Suara bisikan tersebut sebenarnya merupakan suara rekaman dari ibunya yang telah tiada. Pitarah ia suguhkan secara khusus bagi ibundanya. Maka, seperti situs Watu Kelir yang menjadi penghubung dan Situs Batu Goong yang menjadi media komunikasi, Monica menjadikan instalasinya sebagai sebuah “jembatan tak berpapan” untuk terhubung kembali dengan (ruh) ibundanya.
Pengalaman keberdukaan terhadap orang yang memiliki ikatan emosional dengan kita memang sering kali memantik sisi terdalam spiritualitas dan hal itu terjadi pada Monica Hapsari. Orang-orang kebanyakan merespons pantikan tersebut dan memaknai keberdukaan dengan ritual-ritual ibadah keagamaan seperti peringatan 100 dan 1000 hari. Tetapi, Monica Hapsari justru memaknai kematian ibundanya melalui perjalanan arkeologis dan pengalaman berkesenian. Dengan adanya sentuhan dari temuan arkeologis, Monica juga mampu menjadikan instalasi seninya sebagai wujud dari upaya melawat perjalanan spiritual para leluhur kita di tanah air.
Merayakan Keterhubungan
Pada akhirnya, karya Monica bukan sekadar instalasi seni yang bisa kita mainkan objek dan bebunyiannya, tetapi ia juga menjadi ruang untuk memaknai dan merayakan keterhubungan dengan yang kekal. Adanya kemiripan pengalaman personal antara diri saya dengan Monica memantik alam pikir saya untuk merefleksikan kembali pengalaman tersebut. Ternyata, Pitarah tak hanya membuat mata berbinar dan bibir berdecak kagum, tetapi lebih dari itu ia menggerakkan saya untuk menilik kembali artefak-artefak peninggalan orang terkasih yang telah berada dalam kekekalan: Ayah.
Lebih lanjut, pengalaman keberdukaan Monica yang termanifestasi dalam instalasinya memancing saya untuk merangkai “jembatan tak berpapan” dengan Ayah melalui cara saya sendiri. Apabila Monica berupaya terhubung kembali dengan ibunya melalui praktik kesenian, maka saya berupaya untuk tetap terhubung dengan Ayah melalui perawatan harta terbesarnya, yaitu tumpukan buku yang diwariskannya.

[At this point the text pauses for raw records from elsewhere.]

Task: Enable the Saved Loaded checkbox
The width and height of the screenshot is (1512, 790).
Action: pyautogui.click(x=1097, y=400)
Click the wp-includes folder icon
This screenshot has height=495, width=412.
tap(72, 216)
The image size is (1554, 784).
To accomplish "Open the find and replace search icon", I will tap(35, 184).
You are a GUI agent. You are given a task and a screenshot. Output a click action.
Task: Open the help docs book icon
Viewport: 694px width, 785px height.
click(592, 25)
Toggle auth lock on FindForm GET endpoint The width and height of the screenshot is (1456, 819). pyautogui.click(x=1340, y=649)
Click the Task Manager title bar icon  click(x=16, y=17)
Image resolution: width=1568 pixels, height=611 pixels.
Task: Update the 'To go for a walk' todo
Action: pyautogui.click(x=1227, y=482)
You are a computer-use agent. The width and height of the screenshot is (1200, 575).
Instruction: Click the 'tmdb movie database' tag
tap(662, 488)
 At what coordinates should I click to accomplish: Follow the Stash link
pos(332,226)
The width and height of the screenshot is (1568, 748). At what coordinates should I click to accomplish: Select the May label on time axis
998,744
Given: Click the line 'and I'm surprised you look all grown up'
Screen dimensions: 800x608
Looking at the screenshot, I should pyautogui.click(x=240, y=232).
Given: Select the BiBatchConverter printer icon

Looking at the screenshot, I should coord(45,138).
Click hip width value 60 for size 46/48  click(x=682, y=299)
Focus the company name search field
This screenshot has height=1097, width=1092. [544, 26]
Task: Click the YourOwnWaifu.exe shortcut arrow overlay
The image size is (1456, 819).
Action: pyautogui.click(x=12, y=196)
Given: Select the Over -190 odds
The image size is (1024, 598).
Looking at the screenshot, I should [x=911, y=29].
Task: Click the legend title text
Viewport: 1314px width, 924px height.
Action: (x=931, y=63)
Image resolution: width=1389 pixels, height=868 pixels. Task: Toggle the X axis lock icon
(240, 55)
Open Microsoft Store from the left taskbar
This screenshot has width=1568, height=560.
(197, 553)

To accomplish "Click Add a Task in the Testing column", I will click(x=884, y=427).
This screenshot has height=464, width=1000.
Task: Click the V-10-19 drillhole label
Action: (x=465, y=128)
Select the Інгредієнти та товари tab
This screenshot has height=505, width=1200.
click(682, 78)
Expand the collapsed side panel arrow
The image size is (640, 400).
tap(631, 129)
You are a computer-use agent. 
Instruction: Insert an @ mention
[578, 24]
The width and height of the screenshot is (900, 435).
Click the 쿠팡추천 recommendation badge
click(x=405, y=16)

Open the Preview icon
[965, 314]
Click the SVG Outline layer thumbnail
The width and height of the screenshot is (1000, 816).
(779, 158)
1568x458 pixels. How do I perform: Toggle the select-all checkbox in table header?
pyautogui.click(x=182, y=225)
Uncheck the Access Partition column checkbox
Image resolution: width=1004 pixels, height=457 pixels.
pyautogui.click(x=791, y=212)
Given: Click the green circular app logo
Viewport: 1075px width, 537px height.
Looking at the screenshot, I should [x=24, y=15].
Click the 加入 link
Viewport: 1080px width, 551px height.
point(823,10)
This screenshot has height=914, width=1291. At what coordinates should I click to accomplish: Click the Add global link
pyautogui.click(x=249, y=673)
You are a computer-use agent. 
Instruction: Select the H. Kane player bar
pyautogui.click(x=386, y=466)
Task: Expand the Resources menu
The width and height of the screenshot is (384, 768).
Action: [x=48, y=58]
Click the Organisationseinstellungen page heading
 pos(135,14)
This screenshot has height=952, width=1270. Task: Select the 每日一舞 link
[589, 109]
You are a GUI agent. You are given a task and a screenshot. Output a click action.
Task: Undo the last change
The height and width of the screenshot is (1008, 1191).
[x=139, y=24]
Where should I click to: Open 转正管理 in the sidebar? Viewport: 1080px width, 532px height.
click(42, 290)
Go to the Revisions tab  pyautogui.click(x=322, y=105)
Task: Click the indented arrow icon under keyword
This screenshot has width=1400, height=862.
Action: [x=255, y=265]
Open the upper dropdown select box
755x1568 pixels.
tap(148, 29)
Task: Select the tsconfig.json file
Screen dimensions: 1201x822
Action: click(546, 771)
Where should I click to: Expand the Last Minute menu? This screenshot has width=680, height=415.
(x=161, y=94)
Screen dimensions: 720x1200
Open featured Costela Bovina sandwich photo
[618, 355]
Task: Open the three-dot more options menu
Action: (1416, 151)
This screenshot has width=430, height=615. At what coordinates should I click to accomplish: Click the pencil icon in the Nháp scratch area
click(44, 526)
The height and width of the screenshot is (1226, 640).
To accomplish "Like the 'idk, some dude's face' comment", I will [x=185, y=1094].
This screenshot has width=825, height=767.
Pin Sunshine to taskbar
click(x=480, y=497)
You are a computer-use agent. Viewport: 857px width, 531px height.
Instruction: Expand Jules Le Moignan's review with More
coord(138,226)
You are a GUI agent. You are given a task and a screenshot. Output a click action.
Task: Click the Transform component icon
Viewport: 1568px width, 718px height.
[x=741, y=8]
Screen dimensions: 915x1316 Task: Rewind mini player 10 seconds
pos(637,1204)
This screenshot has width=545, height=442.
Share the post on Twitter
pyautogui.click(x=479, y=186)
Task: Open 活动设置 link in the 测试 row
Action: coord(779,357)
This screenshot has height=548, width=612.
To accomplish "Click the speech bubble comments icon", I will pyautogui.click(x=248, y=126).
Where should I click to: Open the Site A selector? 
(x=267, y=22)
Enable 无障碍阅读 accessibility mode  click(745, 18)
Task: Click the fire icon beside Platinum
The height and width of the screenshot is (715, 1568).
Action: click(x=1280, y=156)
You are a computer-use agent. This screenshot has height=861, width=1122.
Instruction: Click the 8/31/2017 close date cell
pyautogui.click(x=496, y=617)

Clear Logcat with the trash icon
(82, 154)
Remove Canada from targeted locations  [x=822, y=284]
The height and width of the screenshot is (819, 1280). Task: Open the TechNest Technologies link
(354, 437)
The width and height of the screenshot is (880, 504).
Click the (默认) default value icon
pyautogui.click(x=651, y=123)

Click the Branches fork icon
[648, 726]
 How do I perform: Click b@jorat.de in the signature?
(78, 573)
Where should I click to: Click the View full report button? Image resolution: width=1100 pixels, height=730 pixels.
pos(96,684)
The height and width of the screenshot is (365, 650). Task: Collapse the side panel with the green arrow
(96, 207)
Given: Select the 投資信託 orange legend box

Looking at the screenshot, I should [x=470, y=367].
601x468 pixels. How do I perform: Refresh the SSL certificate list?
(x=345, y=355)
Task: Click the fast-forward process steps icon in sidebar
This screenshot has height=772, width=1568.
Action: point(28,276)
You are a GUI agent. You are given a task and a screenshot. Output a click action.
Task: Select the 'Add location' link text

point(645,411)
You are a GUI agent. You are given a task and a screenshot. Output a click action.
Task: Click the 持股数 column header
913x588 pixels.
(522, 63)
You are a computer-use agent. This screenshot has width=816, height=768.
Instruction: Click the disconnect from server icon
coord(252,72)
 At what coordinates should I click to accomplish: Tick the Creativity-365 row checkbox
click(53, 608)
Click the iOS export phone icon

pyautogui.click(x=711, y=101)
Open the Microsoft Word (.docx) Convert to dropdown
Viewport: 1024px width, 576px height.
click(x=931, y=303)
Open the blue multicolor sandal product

Buku-buku itu menjadi harta bukan karena nilai material yang ada di dalamnya, melainkan karena nilai pengetahuan yang dikandungnya. Namun, membersihkan, merapikan, dan membaca ulang buku-buku Ayah bukan menjadi fokus utama saya. Justru, merawat nilai pengetahuan dengan menulis adalah “jembatan tak berpapan” itu. Pada akhirnya, dengan menulis saya merasa semakin terhubung dengan Ayah yang telah berada dalam kekekalan. Keterhubungan ini membuat saya berpikir, bahwa siapa yang telah tiada sesungguhnya tidak pernah benar-benar “tiada”.